A large part of the history of pantomime can be found in the Italian tradition of comedia dell’ arte. Comidia dell’ arte would usually involve a set of stock characters wearing brightly coloured costumes in set comedic situations.
These stock characters are not at all unfamiliar to anyone who has seen a pantomime. The plot usually revolves around the lovers Harlequin and Columbine. There is often a protective father figure, called Pantaloon, and his clownish servant Pulchinello.
The bright colour palette of modern pantomime costume makers comes in large part from comedia dell’ arte and the harlequinade tradition, which features bright patchworks of specific colours for each of the stock characters.
One of the most recognisable figures throughout the history of pantomime is that of the Dame. Often the part of a middle-aged woman. The Dame is traditionally a comic role played in drag by a male actor.
The Dame emerges onto the pantomime stage from the Music Halls of the Victorian era. Much of the comedy of this role is created through exaggerated versions of popular fashion – where her bustle might hamper a Victorian dame; a modern dame might encounter problems with her false lashes.
Despite accusations of datedness from some quarters, the figure of the Dame still has such immediate comedic implications for most people that even a few seconds of Jeremy Paxman dressed as Aladdin’s Widow Twankey was enough to send audiences into Twitter meltdown.
The Principle Boy
The tradition of the ‘principle boy’ being played by a woman is of about the same age as the Dame tradition, but is on the decline in modern theatres.

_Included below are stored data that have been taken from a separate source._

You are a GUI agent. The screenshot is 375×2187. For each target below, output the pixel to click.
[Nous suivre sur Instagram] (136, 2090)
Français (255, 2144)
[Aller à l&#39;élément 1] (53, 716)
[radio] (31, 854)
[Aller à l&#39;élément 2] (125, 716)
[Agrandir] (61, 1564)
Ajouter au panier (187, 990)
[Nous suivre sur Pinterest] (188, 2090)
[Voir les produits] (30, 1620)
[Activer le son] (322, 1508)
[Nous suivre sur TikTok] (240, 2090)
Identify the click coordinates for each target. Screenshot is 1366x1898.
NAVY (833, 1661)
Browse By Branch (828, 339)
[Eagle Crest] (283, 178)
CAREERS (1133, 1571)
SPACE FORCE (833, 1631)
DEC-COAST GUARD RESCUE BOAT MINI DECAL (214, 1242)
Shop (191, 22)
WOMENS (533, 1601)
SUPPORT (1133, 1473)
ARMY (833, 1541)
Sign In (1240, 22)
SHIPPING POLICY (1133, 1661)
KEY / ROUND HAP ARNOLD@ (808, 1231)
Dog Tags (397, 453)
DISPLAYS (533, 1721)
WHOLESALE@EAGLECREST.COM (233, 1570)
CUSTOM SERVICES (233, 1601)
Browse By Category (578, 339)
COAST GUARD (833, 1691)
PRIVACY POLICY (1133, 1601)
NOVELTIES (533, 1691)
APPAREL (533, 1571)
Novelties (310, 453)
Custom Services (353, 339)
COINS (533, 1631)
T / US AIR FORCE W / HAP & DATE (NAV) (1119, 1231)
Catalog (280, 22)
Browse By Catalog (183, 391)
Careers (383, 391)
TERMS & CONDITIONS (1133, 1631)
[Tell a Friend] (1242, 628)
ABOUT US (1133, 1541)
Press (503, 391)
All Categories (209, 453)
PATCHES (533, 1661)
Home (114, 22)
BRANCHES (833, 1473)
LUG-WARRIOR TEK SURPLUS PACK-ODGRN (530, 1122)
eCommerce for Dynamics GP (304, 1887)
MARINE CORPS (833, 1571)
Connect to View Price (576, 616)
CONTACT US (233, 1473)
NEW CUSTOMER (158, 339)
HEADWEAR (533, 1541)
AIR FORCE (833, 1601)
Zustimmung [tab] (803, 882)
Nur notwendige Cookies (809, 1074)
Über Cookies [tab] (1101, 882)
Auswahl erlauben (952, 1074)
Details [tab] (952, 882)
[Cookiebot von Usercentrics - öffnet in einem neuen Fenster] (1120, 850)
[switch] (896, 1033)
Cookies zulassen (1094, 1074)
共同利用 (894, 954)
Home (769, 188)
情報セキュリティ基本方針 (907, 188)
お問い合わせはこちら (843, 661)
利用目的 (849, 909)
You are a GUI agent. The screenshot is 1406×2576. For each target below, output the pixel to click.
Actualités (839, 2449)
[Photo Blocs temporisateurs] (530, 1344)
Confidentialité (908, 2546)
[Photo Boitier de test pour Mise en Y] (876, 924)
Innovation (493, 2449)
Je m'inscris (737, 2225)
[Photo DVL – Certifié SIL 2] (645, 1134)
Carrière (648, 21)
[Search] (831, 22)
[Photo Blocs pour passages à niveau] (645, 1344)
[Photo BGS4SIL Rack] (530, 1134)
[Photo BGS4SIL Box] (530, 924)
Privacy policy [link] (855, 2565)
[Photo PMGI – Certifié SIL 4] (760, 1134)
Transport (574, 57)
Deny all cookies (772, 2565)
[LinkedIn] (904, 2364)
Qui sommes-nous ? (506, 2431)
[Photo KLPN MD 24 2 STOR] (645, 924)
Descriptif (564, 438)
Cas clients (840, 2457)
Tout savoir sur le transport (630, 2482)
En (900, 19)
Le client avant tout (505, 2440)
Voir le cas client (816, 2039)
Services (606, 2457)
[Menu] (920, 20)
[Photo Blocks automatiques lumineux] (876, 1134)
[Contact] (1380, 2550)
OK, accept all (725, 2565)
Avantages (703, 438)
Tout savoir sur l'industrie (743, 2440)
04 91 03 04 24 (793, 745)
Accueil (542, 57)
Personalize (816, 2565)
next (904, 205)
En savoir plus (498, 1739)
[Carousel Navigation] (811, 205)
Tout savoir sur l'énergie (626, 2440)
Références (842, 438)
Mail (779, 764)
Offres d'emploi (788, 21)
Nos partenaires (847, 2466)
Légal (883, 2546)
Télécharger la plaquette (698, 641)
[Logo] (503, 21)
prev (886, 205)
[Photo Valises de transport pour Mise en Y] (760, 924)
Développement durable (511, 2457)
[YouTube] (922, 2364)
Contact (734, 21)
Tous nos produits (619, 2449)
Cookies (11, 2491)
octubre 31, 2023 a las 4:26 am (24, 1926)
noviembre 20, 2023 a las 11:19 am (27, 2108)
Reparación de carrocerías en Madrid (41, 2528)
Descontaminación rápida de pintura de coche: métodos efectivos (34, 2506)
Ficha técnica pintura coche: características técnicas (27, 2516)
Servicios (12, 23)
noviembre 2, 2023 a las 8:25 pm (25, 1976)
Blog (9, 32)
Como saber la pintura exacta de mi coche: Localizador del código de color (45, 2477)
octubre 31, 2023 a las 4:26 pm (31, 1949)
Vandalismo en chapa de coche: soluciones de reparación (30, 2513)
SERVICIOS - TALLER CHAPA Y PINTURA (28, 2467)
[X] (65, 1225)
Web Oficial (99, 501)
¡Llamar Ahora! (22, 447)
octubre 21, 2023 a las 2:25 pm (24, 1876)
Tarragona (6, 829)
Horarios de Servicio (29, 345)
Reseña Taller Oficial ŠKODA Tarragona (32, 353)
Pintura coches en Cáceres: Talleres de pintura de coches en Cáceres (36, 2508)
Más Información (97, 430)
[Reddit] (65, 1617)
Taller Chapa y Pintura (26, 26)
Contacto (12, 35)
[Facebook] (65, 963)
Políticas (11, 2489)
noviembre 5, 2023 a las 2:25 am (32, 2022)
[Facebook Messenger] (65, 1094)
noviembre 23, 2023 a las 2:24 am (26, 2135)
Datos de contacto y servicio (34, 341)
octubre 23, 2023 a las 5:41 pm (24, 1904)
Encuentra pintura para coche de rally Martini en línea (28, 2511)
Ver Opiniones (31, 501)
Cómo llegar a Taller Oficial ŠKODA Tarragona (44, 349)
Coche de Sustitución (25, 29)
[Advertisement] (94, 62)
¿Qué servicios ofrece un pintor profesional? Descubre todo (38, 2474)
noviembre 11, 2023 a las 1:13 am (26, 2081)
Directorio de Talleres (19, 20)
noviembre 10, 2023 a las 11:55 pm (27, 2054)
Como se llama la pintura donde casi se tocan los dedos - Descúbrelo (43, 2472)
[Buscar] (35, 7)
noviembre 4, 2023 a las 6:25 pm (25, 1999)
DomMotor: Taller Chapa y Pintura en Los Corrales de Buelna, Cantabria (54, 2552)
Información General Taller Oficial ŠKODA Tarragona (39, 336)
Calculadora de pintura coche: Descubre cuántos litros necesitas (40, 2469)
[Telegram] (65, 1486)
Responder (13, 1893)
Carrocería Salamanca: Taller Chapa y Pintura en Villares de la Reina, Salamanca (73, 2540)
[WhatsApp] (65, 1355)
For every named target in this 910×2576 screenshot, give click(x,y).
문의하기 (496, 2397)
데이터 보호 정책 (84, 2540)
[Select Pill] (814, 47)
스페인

Due to laws restricting the use of child actors on the stage, the role of the principle boy was routinely performed by women by the middle of the 19th century. In a period of famously prudish moral attitudes, the opportunity for a woman to act in tights and a tunic for a role such as Peter Pan was unsurprisingly very popular.
This is a tradition that has gone back and forth over the past century of the history of pantomime as to whether the role is played by men or women.
Although the current trend is for the principle boy to be played by a man, the trend can be reversed very quickly by a particularly renowned performance – such as Cilla Black’s period playing Aladdin in the 70s-80s.
Pantomime is, of course, still a flourishing institution, with audiences flocking to see their favourite plays year on year. Even in the chaotic year of 2020, panto companies are finding new and innovative ways to give audiences the chance to yell ‘it’s behind you’ as they always have done.